Provided information: Begin

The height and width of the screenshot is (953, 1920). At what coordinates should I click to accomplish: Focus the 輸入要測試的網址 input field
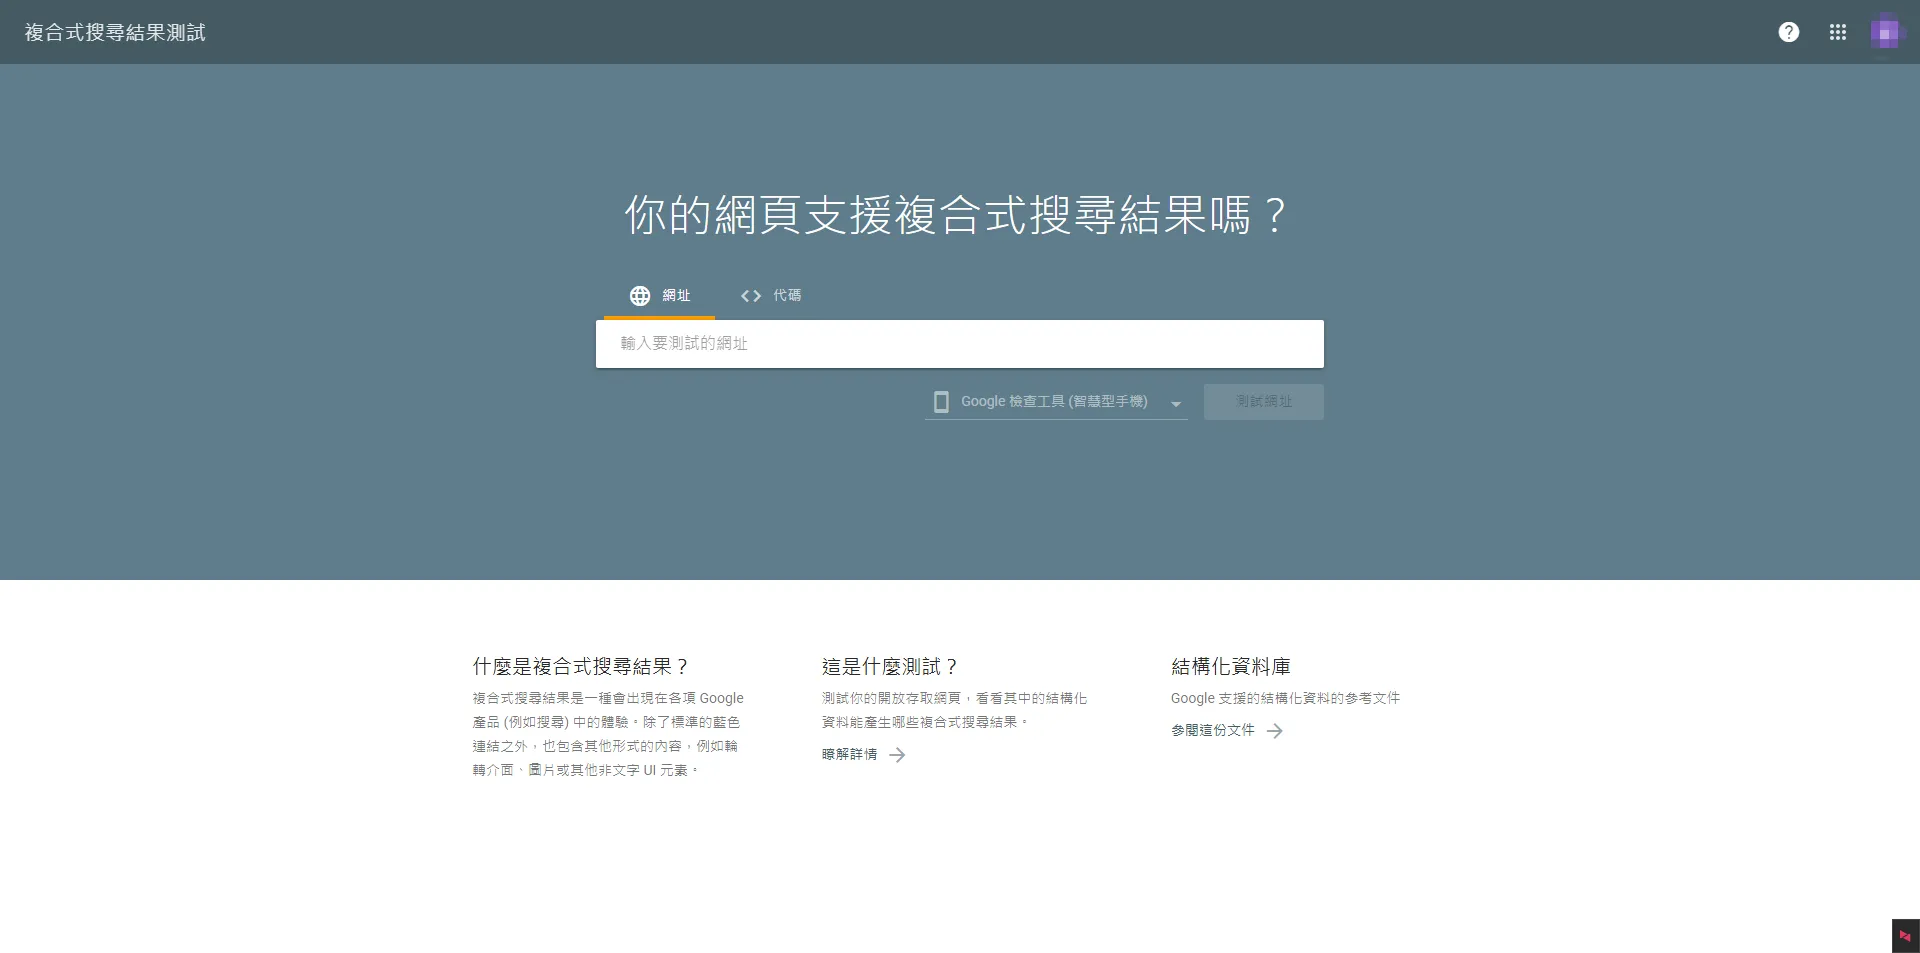click(x=960, y=344)
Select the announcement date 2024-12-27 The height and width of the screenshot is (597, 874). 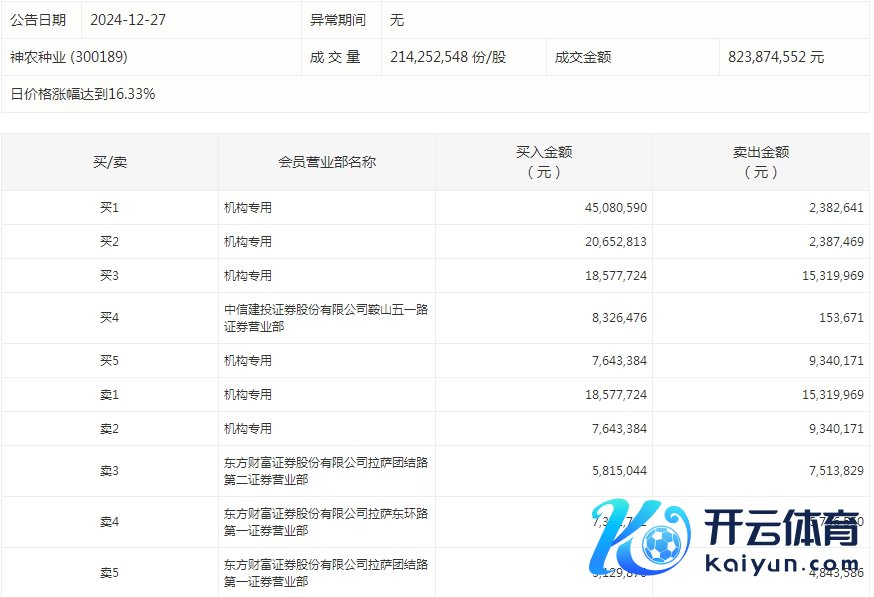(129, 20)
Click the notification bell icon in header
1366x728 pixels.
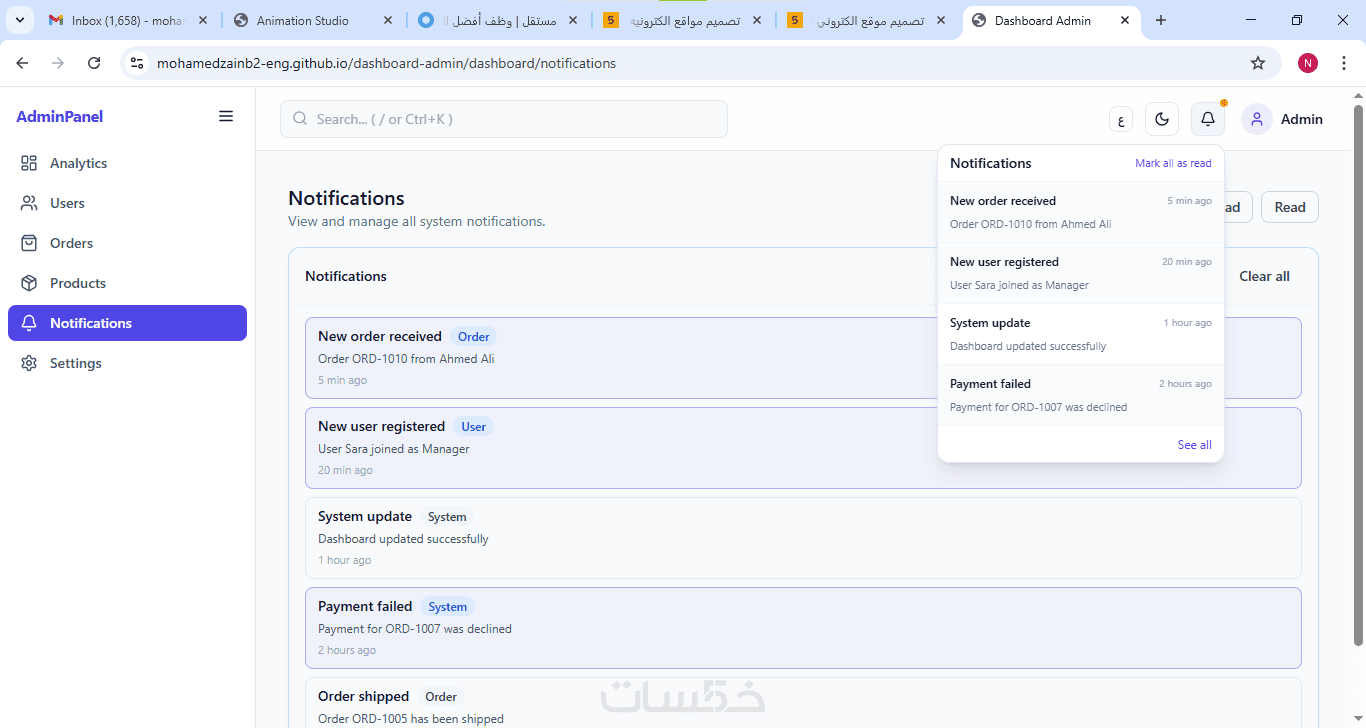click(x=1208, y=119)
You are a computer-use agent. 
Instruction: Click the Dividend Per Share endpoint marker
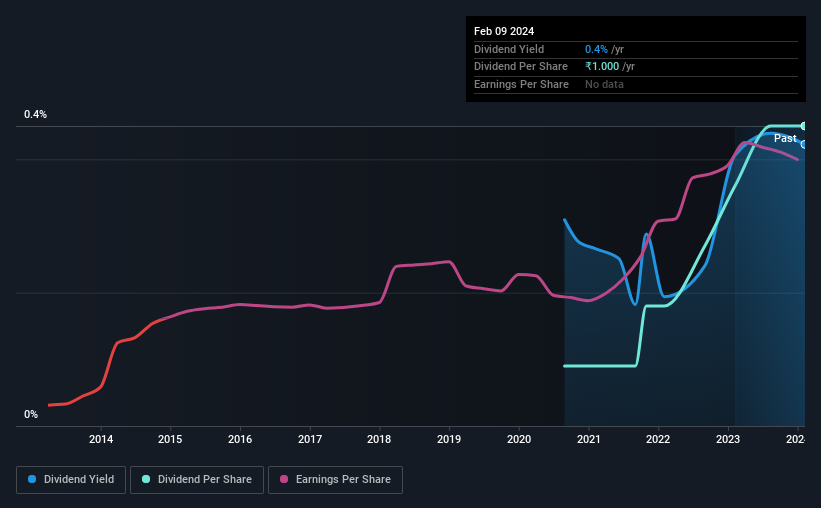(804, 126)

Provided information: End

● **Assigned task**
An acceptable answer holds exactly the lines from the one with "You are a computer-use agent." through the end of the entries above, both ends kept, and no pictures at all.

● **Problem solution**
You are a computer-use agent. 
Instruction: Click the Dividend Per Share endpoint marker
(804, 126)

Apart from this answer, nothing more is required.